Historically, data consumers have relied heavily on hard-coded ETL operations and data pipelines to standardize the heterogeneous datasets they receive. Others have turned to spreadsheets and manual processes to make sense of the data. Either approach applies standardization logic directly where the data lives: the former does so after the data is on-boarded; the latter just before it’s analyzed.
These approaches have worked in the past, but with the explosion of business data today they are no longer viable. Hard-coding mapping rules introduce several problems listed below.
The more standardization code you have, the more expensive and time-consuming it becomes to maintain it. As your code base grows over time, data lineage becomes murkier, and your ability to reverse-engineer the mapping process and ensure that it’s still accurate for all cases diminishes.
Increased risk of errors
Related to the earlier point, as your standardization code base grows, it becomes more difficult to test the data and catch errors early before they reach business users. And when you do catch errors, it may take a while to identify the source of the problem and fix it. The problem increases markedly when it comes to capturing custom data elements from various endpoints.
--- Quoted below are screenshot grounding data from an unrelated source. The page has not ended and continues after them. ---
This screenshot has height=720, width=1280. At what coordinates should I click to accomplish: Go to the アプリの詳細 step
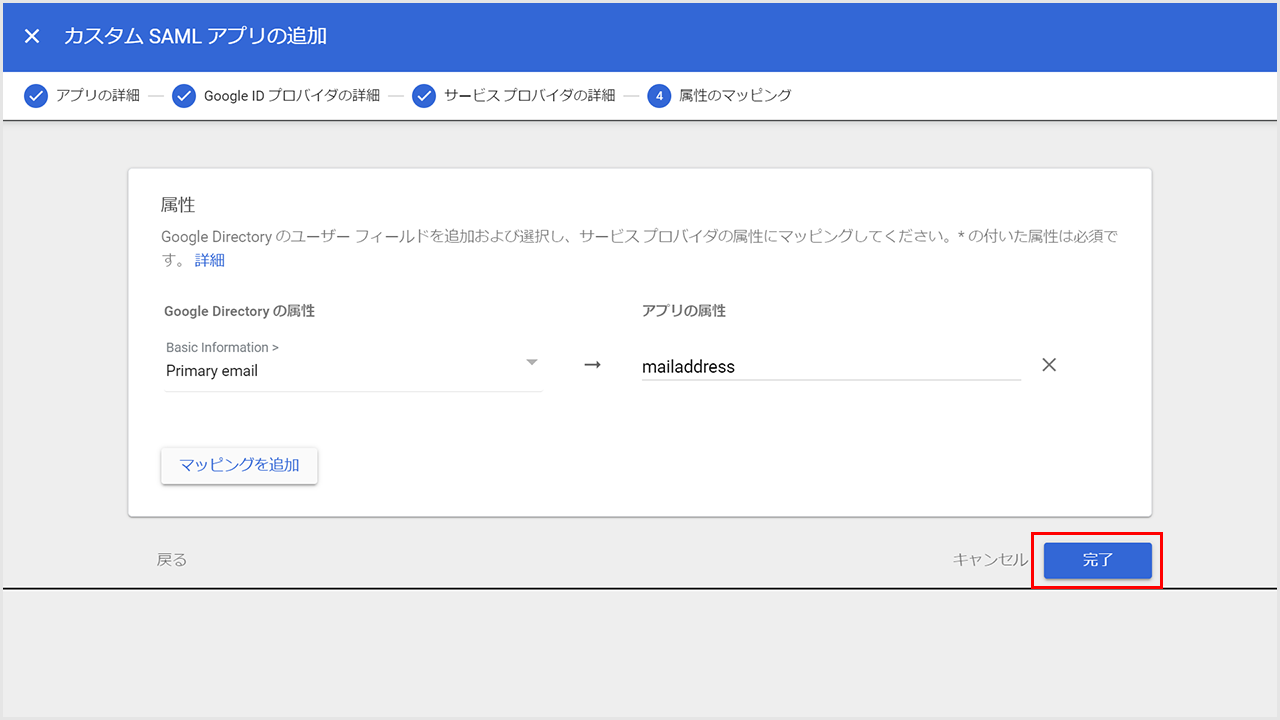click(98, 96)

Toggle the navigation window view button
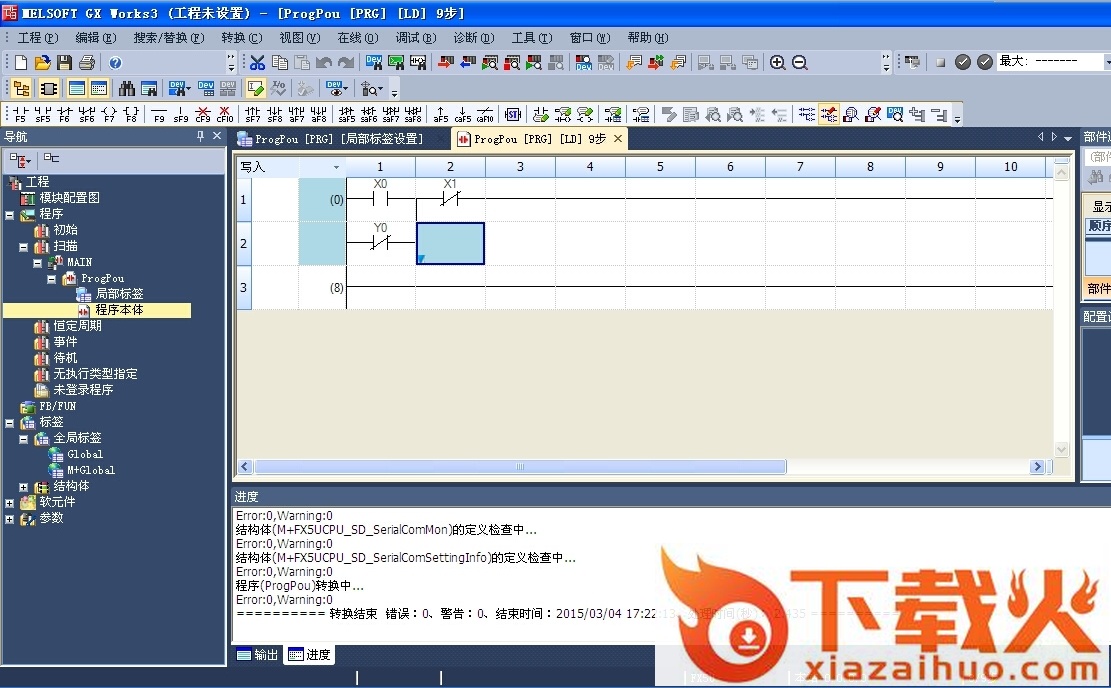coord(21,88)
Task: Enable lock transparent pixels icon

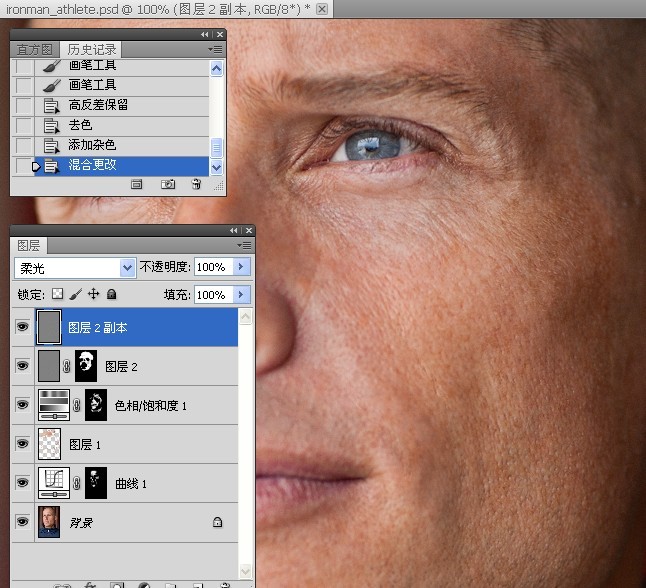Action: 57,295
Data availability limitations
Often, data providers offer only datasets that are easy and cheap for them to produce. Aggregators who require full business visibility are constrained in their analyses with limited data. Moreover, partner data may arrive in various forms (log files, CSVs, JSONs, database dumps, etc.), further complicating the aggregator’s ability to access and blend the datasets.
New technologies continuously appear on the scene, improving business productivity and flexibility. But when you hard-code mapping logic directly into your data infrastructure components, you lower your ability to rip and replace these components, given the cost of having to build new mapping logic. Moving from expensive databases to a scalable and cost-effective data lake, for example, becomes very cumbersome and expensive.
Lack of reusability
Hard-coded mapping logic is not easily reused in subsequent pipelines or ETL processes. Rather, it must be essentially re-implemented, which is costly and error-prone. Brands lose the opportunity to reuse meta-data and combine it in different ways to increase efficiency.
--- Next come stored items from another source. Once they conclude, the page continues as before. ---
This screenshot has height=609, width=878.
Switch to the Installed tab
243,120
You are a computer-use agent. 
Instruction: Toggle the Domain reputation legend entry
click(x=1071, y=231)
Increased cost of doing business
Perhaps the biggest impact of hard-coded data mapping is that it creates friction where the business attempts to advance its mission: A brand that sells primarily through a retail channel, for example, is in the business of selling more goods through more retailers. Hard-coded data standardization prolongs the onboarding process of new retailers, increasing time to value, and causing the brand to lose revenue and market-share to more nimble competitors.